Giandra yang sudah terbiasa dengan sikap kasar Hardi malam itu, pun terlihat masa bodoh. Dia muak melihat sifat malas si abang yang membuatnya kebiasaan meminta dan bergantung kepadanya. Wanita itu masuk, mendekati dan membantu ibu berdiri lalu hendak memapahnya ke kamar.

"Nggak usah menggurui aku. Sini, minta uangnya!"
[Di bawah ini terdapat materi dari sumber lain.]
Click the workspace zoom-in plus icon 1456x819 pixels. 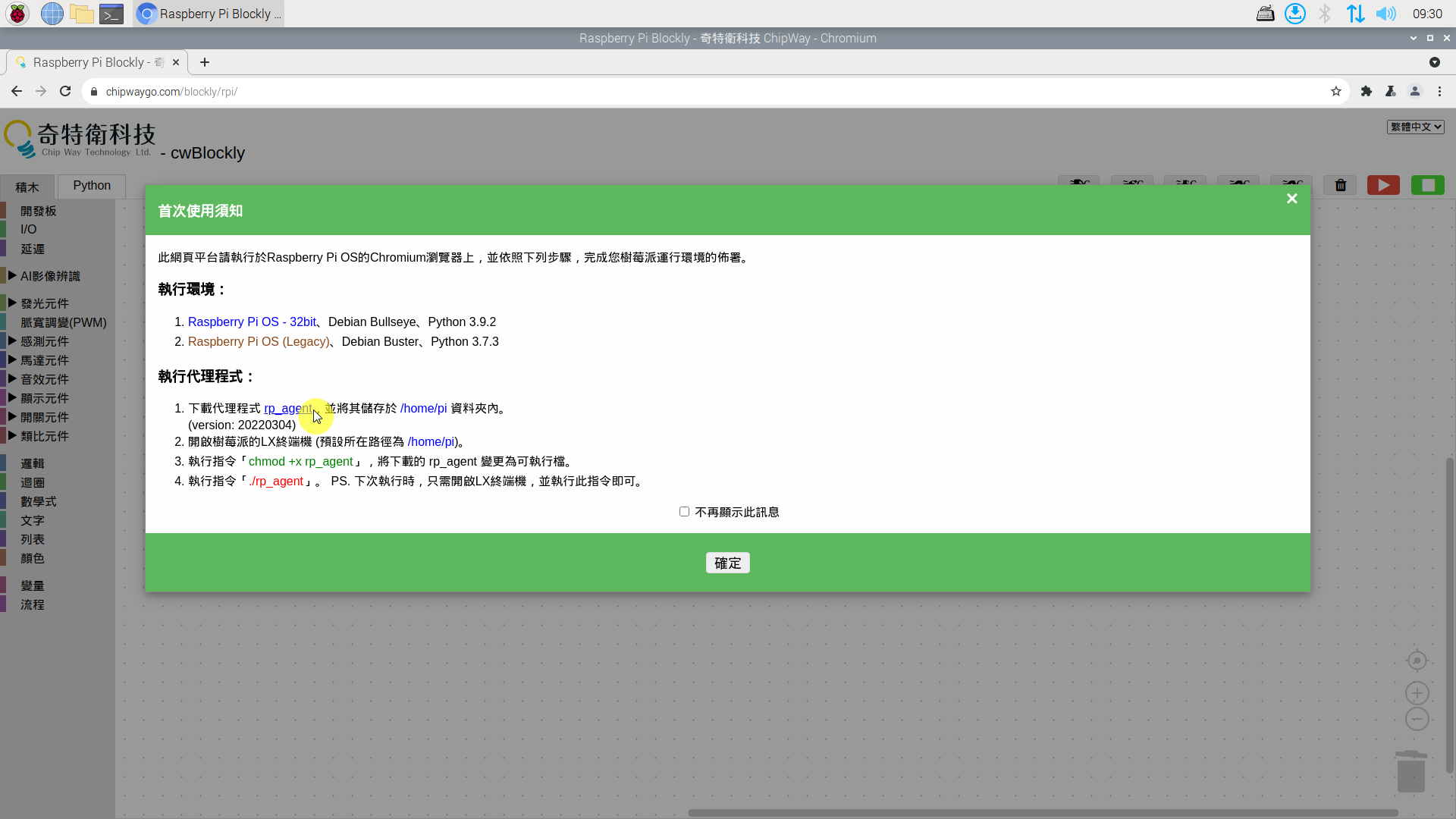(1417, 693)
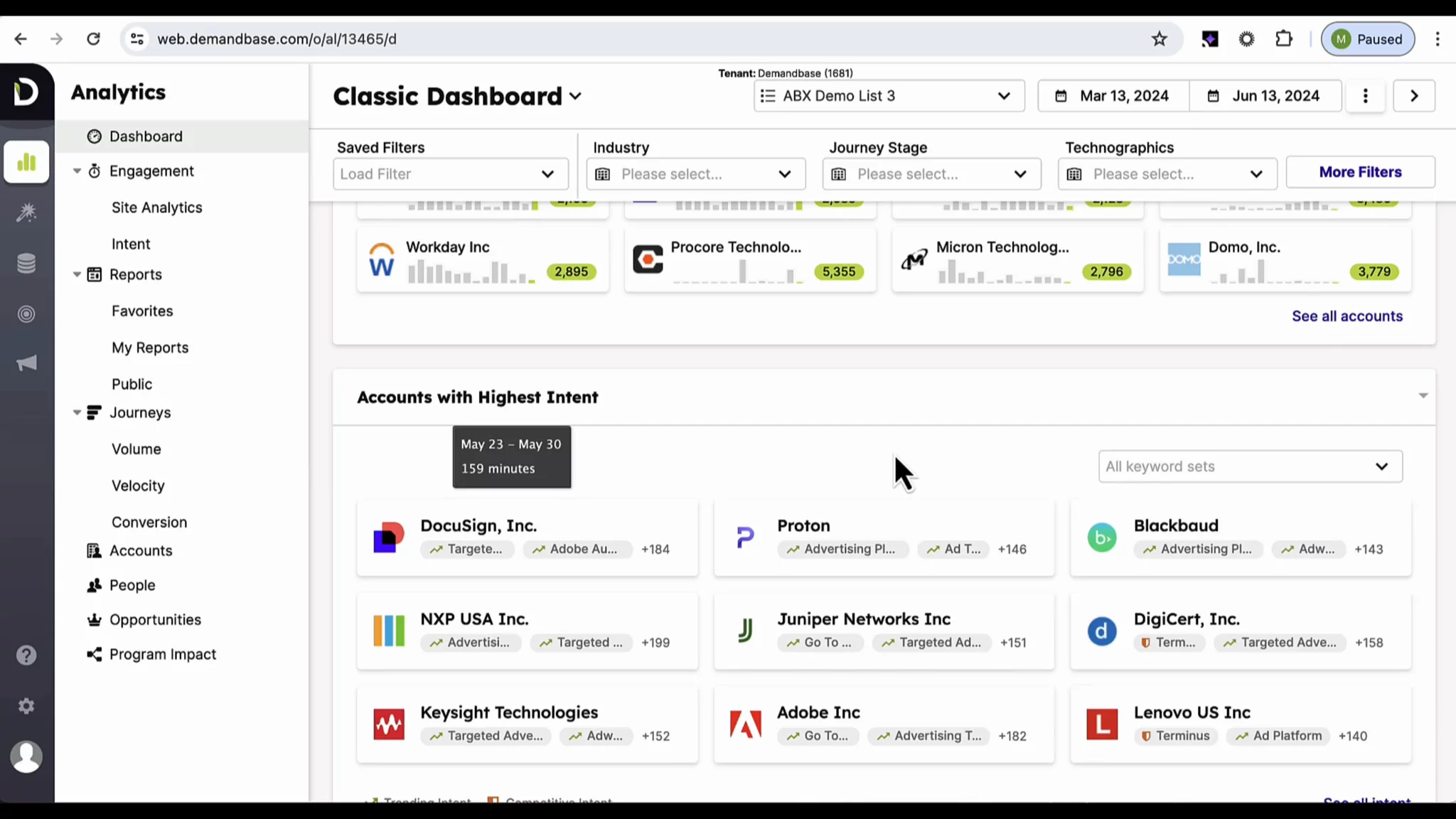Click the target bullseye sidebar icon

(26, 314)
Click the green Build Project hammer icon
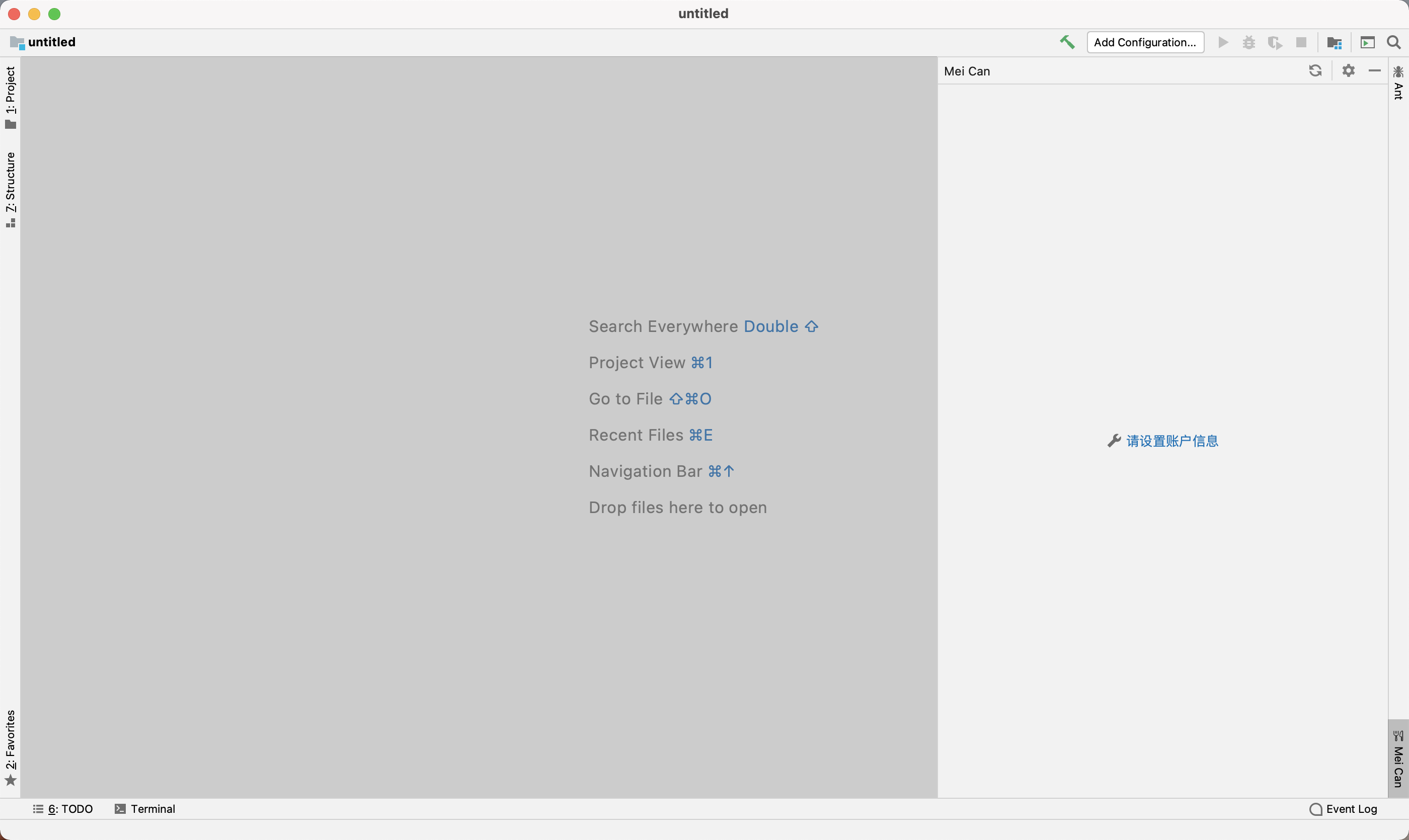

Pria gondrong keriting itu menarik paksa tas selempang merah milik Gian hingga tubuh wanita itu nyaris terjungkal jika terus mempertahankan tasnya. Dengan cepat, tangan Hardi membuka dan mengambil uang merah yang ada di dalam dompet.

"Dua juta? Banyak juga uangmu, Darling. Tapi sayangnya, kok, pelit amat dengan sodara sendiri."

Wajahnya sumringah ketika mata mendapati banyak lembar yang bisa dipakai untuk membayar utang sejuta dan sisanya bisa dihamburkan sampai malam berikutnya.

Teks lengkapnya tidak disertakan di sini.